Submitted by derpderp3200 t3_zwd49c in MachineLearning

I don't remember where I've read about this, but it left a lasting impression on me as it feels intuitively true and impactful - in a manner, the learning on each datapoint pulls the network towards encoding that individual example, relying on stochastic emergence of shared features, which in turn relies on a dataset:model size ratio that prevents overfitting and a balanced dataset.
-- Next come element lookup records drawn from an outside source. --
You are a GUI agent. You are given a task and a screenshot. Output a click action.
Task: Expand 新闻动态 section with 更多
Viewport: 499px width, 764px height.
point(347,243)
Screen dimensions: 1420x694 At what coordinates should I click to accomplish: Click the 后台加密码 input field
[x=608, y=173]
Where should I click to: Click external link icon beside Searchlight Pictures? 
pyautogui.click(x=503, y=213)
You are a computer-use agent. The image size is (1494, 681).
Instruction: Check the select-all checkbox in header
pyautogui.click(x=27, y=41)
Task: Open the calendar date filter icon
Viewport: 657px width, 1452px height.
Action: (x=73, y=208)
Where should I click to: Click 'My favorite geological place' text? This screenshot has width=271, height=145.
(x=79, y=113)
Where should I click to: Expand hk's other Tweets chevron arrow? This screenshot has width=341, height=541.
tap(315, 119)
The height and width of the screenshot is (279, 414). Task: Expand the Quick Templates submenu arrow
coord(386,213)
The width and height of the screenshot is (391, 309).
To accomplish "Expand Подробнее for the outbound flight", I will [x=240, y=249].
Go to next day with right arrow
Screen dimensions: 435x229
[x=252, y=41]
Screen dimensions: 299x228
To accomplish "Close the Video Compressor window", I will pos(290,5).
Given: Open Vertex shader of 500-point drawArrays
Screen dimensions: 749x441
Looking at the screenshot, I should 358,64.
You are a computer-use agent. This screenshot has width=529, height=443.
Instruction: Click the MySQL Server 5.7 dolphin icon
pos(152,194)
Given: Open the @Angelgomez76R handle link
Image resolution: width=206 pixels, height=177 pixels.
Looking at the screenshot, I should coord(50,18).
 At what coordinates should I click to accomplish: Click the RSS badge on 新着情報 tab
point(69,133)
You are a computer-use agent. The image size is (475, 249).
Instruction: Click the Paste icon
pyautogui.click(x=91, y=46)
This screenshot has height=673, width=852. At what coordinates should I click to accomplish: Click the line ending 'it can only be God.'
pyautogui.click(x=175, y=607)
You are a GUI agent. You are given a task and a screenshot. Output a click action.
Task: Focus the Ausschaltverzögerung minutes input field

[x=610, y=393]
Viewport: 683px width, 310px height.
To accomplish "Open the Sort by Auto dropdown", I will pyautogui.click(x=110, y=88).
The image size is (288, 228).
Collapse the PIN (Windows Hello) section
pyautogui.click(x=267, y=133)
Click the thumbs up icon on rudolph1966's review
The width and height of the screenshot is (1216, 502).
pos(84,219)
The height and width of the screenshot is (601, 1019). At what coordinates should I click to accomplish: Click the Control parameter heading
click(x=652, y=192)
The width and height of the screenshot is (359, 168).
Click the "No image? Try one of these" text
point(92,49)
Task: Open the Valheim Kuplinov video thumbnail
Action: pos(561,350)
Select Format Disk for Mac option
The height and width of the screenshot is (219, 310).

Has there been any research into counteracting this phenomenon, such as more purposeful extraction of features, clever batching schemas, synthetic datapoints or anything else such?

4

Comments

You must log in or register to comment.

magpiesonskates t1_j1u1oag wrote

This is only true if you use batch size of 1. Randomly sampled batches should average out the effect you speak of

10

eigenham t1_j1uhtn7 wrote

A similar phenomenon happens because of batching in general though. More generally, the distribution of the samples in each batch determines what the cost function "looks like" (as a function approximation) to the gradient calculation. That sample (and thus function approximation) can be biased towards a single sample or a subset of samples. I think OP's question is still an interesting one for the general case.

1

derpderp3200 OP t1_j1vmr20 wrote

Similar but not identical? What effect do you mean?

But yeah, the way I see it, the network isn't navigating a single gradient towards "a good classifier" optima, but rather down whatever gradient is left after the otherwise-destructive inference of gradients of individual training examples, as opposed to a more "purposeful" extraction of features.

Which happens to result in a gradual movement towards being a decent classifier, but it strictly relies on balanced, large, and well-crafted datasets to balance the "pull vectors" out to "zero" so the convergence effect dominates, as well as incredibly high training costs.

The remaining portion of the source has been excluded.